What I mean here is, for example, when one is convicted of economic sabotage or plunder, there should be no need for plea bargaining. They can keep the money! You rot in prison or die – PERIOD! Let us see how much of a deterrent that will be.
TaN: People – especially the health conscious – today, are have learned and imbibed the habit of reading labels, believing that they are now in a state of health. Beware! It is not just a matter of reading labels but knowing where or what part to read.
Label-reading people usually read the front. WRONG! The front – with all the brightly-colored large font words – are exactly what the manufacturer wants you to read. What you should read are the legally-mandated information – in fine print – at the back of the label. This is the information that matters. The words are purposedly written in the tiniest font so you will have a difficult time reading – thus, may be discouraged to do so – where all the important words are found (which the manufacturer must provide because it is mandated by law). It is this information that matters. It is their way of circumventing the law.
Another tactic peddlers of inferior and unhealthy products is to export to a country where majority of consumers are illiterate of the language on the label and vice versa – i.e., import from countries with labels written in a language not comprehensible by local consumers.
TaN: The current (circa: April 2011) turmoil over the continuing series of fuel price hikes and the attempts to buffer the deleterious effects are pallative, at best.
The subsidy idea is not sustainable because it will exhaust the already meager resources of the government.

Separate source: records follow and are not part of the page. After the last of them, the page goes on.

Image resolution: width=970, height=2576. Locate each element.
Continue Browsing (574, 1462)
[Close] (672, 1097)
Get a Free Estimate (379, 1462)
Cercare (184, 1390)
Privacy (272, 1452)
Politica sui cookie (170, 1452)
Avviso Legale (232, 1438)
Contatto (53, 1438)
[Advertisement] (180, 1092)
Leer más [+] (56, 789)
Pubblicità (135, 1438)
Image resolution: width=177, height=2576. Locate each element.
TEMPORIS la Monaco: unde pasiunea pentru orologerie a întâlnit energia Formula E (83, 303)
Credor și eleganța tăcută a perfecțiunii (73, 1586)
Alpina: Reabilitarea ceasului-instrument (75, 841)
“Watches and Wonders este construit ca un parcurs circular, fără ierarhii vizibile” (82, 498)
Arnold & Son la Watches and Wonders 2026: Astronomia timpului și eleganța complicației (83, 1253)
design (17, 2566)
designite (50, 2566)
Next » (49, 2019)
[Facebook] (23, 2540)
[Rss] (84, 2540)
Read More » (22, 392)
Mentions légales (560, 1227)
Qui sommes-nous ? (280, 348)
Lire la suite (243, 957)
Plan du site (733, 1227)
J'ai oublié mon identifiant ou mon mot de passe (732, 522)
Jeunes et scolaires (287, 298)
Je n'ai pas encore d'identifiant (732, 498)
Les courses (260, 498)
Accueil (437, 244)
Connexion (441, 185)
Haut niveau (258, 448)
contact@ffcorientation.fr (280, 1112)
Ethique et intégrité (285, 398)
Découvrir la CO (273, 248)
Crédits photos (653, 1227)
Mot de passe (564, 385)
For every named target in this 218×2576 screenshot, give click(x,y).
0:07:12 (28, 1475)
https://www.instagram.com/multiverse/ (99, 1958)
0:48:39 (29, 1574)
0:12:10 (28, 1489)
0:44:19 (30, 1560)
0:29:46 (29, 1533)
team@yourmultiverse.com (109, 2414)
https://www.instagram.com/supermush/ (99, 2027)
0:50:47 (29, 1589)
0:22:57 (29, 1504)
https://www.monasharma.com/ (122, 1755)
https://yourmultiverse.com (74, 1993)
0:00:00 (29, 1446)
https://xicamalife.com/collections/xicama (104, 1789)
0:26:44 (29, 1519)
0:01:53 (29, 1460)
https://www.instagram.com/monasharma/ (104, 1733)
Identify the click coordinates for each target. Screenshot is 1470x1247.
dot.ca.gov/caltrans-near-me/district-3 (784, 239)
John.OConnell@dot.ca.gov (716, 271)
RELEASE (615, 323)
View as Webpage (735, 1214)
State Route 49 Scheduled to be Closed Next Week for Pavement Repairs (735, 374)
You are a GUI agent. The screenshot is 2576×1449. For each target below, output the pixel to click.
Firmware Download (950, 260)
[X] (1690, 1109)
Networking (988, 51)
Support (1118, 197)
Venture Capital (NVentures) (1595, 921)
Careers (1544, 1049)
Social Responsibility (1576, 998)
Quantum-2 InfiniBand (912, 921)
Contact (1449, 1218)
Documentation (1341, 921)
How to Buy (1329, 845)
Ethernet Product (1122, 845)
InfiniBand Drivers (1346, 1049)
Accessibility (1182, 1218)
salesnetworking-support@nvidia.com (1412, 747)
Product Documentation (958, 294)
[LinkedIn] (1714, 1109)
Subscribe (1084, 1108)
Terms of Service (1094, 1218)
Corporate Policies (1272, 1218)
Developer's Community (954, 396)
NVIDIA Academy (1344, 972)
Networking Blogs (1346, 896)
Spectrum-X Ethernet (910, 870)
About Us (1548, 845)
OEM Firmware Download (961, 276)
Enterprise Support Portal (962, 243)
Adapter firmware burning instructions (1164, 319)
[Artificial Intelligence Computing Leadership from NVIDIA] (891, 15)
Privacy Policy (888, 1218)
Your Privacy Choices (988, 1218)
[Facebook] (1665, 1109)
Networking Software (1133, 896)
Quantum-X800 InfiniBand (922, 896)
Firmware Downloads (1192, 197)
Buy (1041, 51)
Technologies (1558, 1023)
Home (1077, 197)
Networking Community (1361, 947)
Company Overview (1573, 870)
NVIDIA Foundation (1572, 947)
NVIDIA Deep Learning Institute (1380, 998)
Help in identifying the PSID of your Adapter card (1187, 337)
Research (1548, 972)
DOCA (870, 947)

Moreover, it is neither right nor ethical to use taxpayers’ money to benefit only a specific segment of the public – identical to what is being done to the MRT, where only the commuters of Metro Manila are benefiting while those in Visayas and in Mindanao are not. Furthermore, repeal of the oil deregulation law is likewise a pallative. Nationalizing the oil industry is a drastic and good idea but, considering how we manage to subert all good efforts to benefit the greater good, I am certain that this scheme will backfire. The best bet, in my opnion, is still to use Petron to put all the other industry players in line – really, give them stiff competition, offer really low prices to force the rest to follow or get out of the industry.
As to the ongoing effort by a certain group of drivers – with the help of a large media outfit – to mitigate the effects of fuel price hikes (by reporting where drivers can find the fuel stations with the lowest fuel prices), this scheme is likewise not sustainable in the long run. First, if everyone focuses on those stations offering the lowest prices, the stocks will eventually be exhausted and drivers will to go to the next lower ones. Eventually, they will have to go to those with high prices.
A better suggestion is to report those with the highest prices and let everyone avoid buying from them. This way, those with the highest prices will have to lower their prices to stay viable. From the consumer side, there are more choices if we exclude the highest rather than confine ourselves to the lowest. Instead of consumers competing for lower prices, let the stations with the highest prices compete among themselves for the patronage of the consumers. The idea is if those with the hightest prices have no consumers, they will lose. However, once they bring down their prices below the second to the highest, the latter becomes the new highest and it will be this one who everyone will avoid. In other words, let the fuel stations compete among themselves; turn the tables on them. Why should they be our headache and we can be theirs? If they want your business, they have to compete for it.